Ce n’est un secret pour personne que ces derniers mois, surtout après la reprise de la pandémie et la suppression des mesures les plus restrictives, le monde des confréries a connu une augmentation sensible du nombre de processions extraordinaires. Les magnas, les anniversaires, les couronnements et divers autres événements ont occupé presque tous les mois de l’année en Andalousie, ce qui peut provoquer une saturation ou une certaine usure des cercles de fraternité. Bien que nous débattions de cette question plus tard, nous entendons dans les conversations et les débats une conclusion plus récurrente que prévu : la perte d’illusion.

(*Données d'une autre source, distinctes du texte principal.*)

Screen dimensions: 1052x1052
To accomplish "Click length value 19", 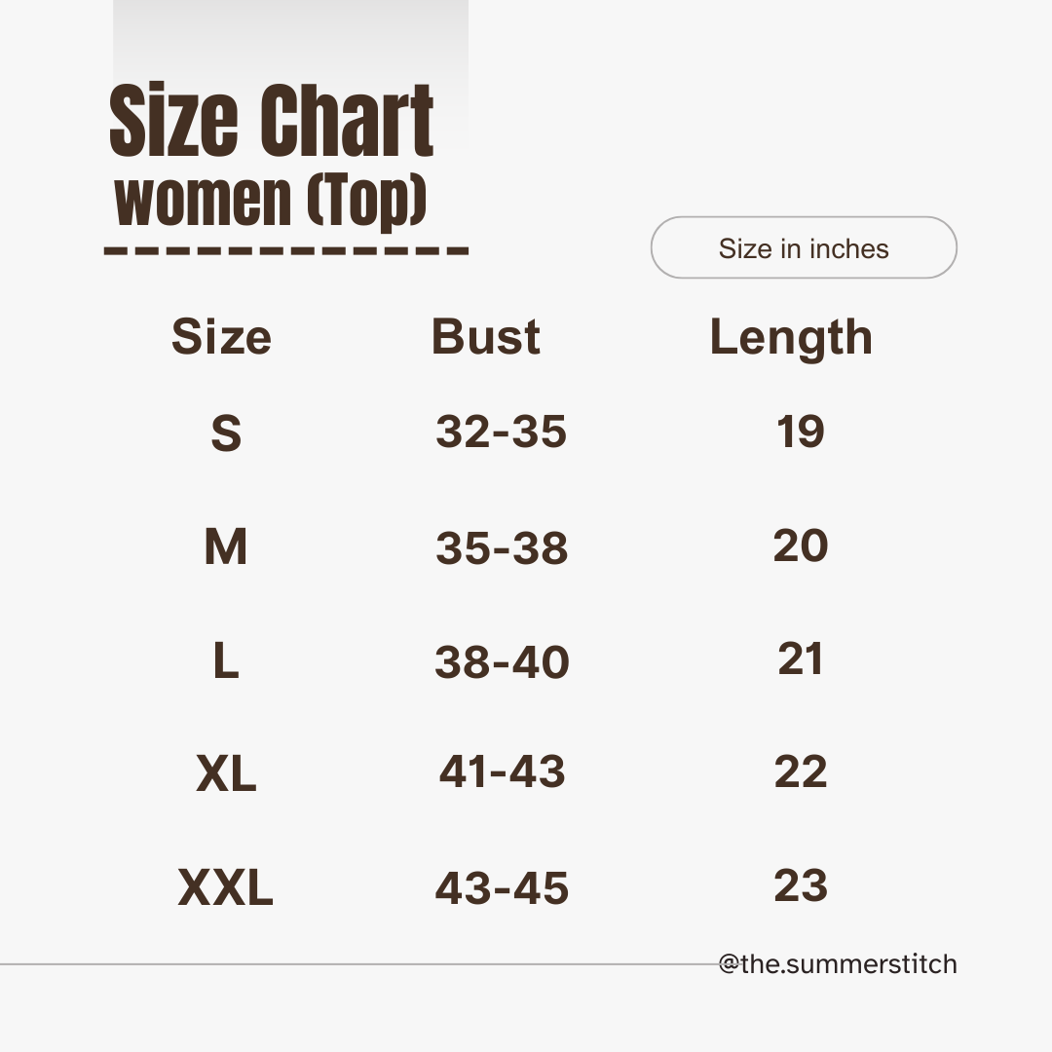I will [x=801, y=431].
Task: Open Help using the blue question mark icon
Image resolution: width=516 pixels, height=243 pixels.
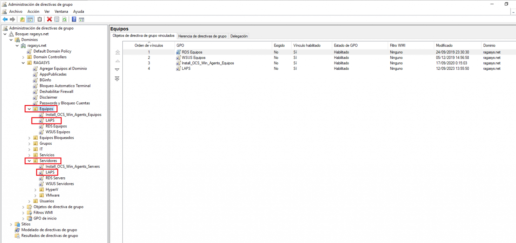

Je crois fermement qu’il appartient à chacun de doser sa participation aux processions en fonction de sa façon particulière de calibrer le temps, mais la magie de l’attente conserve une série de vertus qui la maintiennent vierge, pure et éloignée de toute autre célébration. Et, surtout, parce qu’elle maintient la surprise en vie, cette condition que notre monde artificiel et prévisible s’efforce de limiter et de diluer.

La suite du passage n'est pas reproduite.